Until now, discovery of Hippo pathway components has been biased towards negative regulators of YAP/TAZ and Yorkie, and only a few positive regulators were known so far. Kwon et al. now expand the repertoire of positive regulators: For example, they identified the fly homologs of NUDT21 (CPSF5) and CPSF6⁵ that were also identified as YAP interactors by Wang and colleagues⁶. NUDT21 and CPSF6 are involved in the cleavage and polyadenylation of mRNAs^9,10, although how they regulate YAP/Yorkie remains to be investigated. The discovery of proteins that link YAP/Yorkie with RNA processing is an interesting new twist in the regulation and function of the Hippo pathway.
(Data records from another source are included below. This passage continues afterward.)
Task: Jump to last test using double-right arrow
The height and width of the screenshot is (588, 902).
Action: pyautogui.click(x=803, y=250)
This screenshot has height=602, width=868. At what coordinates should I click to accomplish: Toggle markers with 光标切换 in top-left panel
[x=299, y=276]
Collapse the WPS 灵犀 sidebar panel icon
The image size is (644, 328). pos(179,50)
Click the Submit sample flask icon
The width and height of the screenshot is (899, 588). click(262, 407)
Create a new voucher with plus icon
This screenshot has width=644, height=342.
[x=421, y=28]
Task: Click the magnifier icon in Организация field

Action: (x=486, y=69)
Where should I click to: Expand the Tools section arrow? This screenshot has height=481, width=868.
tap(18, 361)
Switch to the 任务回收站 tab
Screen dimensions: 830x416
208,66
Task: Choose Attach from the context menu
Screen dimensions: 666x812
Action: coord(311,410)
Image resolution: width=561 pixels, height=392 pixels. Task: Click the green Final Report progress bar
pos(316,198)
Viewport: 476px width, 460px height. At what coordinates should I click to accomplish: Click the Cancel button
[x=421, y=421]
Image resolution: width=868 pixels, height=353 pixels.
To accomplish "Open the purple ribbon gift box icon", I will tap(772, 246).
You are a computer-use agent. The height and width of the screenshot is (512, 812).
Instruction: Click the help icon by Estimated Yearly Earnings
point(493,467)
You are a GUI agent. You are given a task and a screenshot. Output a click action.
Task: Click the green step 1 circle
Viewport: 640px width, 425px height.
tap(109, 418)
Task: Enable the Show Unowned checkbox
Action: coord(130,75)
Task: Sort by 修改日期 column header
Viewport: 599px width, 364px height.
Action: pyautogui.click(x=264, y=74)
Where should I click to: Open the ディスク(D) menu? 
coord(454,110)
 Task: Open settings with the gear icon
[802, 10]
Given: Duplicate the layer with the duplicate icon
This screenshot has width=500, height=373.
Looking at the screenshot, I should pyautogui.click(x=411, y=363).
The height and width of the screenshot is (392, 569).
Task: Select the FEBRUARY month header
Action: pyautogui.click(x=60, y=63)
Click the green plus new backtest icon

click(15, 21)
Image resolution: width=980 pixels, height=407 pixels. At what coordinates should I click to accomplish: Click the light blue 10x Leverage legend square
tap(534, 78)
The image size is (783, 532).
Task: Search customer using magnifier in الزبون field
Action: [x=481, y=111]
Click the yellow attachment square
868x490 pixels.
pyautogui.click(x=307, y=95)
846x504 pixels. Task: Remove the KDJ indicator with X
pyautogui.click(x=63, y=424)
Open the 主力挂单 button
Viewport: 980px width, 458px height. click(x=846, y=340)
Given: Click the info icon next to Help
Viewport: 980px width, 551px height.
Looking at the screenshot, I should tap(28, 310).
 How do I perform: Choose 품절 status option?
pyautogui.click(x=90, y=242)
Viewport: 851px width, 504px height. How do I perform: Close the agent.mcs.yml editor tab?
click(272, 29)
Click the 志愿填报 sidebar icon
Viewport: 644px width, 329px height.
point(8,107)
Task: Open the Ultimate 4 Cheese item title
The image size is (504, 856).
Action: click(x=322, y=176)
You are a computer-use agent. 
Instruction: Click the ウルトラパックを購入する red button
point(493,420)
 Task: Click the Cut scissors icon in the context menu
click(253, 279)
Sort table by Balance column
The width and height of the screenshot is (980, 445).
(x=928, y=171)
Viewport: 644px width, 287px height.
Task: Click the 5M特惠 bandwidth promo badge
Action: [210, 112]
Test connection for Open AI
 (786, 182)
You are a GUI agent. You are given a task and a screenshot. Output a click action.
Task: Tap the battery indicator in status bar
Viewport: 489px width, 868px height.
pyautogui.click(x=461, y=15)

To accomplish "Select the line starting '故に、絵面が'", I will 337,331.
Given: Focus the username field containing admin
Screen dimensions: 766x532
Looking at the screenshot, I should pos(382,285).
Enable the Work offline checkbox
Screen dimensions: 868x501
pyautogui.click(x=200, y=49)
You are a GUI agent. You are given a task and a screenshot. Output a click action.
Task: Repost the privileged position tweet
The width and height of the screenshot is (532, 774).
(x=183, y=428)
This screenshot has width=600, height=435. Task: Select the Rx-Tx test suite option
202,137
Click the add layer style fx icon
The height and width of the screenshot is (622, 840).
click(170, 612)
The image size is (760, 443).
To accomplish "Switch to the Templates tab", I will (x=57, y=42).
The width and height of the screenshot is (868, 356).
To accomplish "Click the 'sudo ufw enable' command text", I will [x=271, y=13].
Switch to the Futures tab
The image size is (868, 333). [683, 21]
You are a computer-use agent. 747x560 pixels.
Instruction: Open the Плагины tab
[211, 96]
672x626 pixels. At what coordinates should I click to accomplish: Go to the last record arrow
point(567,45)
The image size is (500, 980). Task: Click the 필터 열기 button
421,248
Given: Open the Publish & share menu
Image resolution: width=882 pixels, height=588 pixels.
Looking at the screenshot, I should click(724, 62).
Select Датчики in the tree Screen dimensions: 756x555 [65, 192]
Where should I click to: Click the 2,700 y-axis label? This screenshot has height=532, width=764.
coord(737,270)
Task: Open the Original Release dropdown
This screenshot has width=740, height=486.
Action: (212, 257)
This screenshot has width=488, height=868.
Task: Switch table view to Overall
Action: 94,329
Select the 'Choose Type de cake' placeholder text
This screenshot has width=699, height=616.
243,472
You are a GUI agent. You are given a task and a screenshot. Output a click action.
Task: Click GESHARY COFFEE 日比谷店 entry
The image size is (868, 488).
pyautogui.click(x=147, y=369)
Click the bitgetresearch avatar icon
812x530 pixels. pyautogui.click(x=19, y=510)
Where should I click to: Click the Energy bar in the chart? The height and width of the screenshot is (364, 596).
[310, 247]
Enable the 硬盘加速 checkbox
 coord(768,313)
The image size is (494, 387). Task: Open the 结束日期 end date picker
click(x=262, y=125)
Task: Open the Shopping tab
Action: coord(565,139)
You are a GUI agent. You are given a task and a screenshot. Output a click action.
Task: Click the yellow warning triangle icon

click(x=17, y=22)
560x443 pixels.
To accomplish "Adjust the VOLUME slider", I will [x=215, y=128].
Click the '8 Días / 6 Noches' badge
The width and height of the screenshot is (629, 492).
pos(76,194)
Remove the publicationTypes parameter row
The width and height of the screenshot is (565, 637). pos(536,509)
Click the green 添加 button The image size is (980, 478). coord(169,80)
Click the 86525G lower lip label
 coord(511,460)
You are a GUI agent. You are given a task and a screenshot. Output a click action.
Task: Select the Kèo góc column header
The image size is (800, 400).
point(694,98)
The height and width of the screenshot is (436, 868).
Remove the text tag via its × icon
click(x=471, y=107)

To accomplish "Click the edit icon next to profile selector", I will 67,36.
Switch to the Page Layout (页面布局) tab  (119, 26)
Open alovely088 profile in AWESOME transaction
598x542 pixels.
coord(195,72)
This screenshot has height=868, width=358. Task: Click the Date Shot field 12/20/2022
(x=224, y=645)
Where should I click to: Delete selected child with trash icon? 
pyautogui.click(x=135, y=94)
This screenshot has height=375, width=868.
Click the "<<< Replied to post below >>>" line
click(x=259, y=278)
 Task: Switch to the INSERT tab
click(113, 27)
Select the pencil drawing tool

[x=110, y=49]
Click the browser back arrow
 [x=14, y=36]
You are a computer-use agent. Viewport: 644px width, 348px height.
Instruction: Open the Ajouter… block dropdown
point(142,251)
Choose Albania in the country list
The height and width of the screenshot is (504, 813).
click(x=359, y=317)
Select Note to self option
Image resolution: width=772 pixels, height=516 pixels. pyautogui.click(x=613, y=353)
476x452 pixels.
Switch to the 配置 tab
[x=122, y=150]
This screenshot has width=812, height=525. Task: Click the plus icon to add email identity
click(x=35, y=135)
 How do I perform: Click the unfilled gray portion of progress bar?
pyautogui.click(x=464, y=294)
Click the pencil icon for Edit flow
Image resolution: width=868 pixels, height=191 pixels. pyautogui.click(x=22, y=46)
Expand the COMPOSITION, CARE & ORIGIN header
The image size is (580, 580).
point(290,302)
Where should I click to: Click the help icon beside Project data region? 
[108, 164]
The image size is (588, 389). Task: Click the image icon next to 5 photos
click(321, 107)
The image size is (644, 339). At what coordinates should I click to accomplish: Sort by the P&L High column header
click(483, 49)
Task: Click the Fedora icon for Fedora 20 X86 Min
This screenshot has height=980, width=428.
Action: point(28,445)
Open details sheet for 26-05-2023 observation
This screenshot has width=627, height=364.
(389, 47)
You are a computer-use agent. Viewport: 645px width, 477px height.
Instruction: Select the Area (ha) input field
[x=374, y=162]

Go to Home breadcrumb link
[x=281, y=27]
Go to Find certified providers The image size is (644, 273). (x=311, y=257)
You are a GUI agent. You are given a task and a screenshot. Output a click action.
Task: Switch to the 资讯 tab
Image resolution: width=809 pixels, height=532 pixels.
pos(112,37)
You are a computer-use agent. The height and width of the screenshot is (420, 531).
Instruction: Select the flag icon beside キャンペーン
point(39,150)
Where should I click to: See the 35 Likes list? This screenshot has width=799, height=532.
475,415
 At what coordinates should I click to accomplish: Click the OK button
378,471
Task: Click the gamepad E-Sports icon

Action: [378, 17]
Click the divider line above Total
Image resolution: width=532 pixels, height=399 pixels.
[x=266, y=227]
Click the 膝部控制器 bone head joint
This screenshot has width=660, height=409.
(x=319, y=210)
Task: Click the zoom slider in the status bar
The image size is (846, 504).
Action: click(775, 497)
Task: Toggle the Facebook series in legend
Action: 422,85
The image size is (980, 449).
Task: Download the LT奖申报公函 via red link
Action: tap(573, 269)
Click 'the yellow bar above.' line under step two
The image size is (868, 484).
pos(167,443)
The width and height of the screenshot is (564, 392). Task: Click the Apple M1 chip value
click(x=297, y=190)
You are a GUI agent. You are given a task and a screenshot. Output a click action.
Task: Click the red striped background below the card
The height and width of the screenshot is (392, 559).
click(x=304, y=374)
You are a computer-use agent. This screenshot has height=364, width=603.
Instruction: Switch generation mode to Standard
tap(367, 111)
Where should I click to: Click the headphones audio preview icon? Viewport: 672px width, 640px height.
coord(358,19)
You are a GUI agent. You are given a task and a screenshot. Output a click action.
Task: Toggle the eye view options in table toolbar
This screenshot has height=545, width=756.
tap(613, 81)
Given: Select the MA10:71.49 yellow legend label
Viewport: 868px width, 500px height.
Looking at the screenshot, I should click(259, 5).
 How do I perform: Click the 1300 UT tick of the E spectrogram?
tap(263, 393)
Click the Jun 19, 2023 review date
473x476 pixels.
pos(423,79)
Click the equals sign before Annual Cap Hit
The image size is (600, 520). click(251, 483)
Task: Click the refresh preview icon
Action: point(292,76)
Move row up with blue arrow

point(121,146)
What else is new and how much do the different interactomes overlap? First comparing the two human interactomes, we found that they share 75 proteins, which is about 20% of either interactome (Figure 1). Of these 75 proteins, over 70% are novel Hippo pathway interacting proteins and many of them are associated with the cytoskeleton, cell-cell junctions or vesicle trafficking. For YAP interactors, however, three of the 20 common proteins are novel interactors: the RA-domain factor RASSF8, RAPGEF2, and the above discussed cell junction protein CCDC85C. Comparing all three interactomes revealed 21 shared proteins, most of which are known core members and only two novel interactors: the E3 ubiquitin ligase associated CACYBP (SIP1)¹¹ and SKP1¹², which may identify novel mechanisms of pathway component turnover. However, the number of novel and potentially conserved interactors is greatly expanded to nearly half of the overlapping proteins when comparing the fly interactome (human homologs) to either human interactome individually; then 30 proteins are novel shared interactors, which are associated with the cytoskeleton, RNA processing, vesicle trafficking, and other processes (Figure 1). In conclusion, the three proteomic studies identified hundreds of potential new components and modulators of the Hippo pathway, many of which are shared between the different interactomes. New interactors may act as regulators of the Hippo pathway as many affect Yorkie transcriptional activity, or they may constitute novel downstream effectors of the Hippo pathway that act independently of Yorkie/YAP. The function for most of these interactions is not yet known, thus they promise great potential to discover novel aspects of the biology of the Hippo pathway.

Figure 1.

Comparison between the two human and Drosophila Hippo pathway protein-protein interacting networks. Venn diagram indicating the number of shared Hippo pathway interacting proteins reported with high confidence in the three proteomic studies^5,6,7. The background colors in the lists correspond to the colors of the overlapping areas of the Venn diagram. Asterisks indicate novel Hippo pathway interacting proteins reported in these studies. Known Hippo pathway components are listed before novel interactors.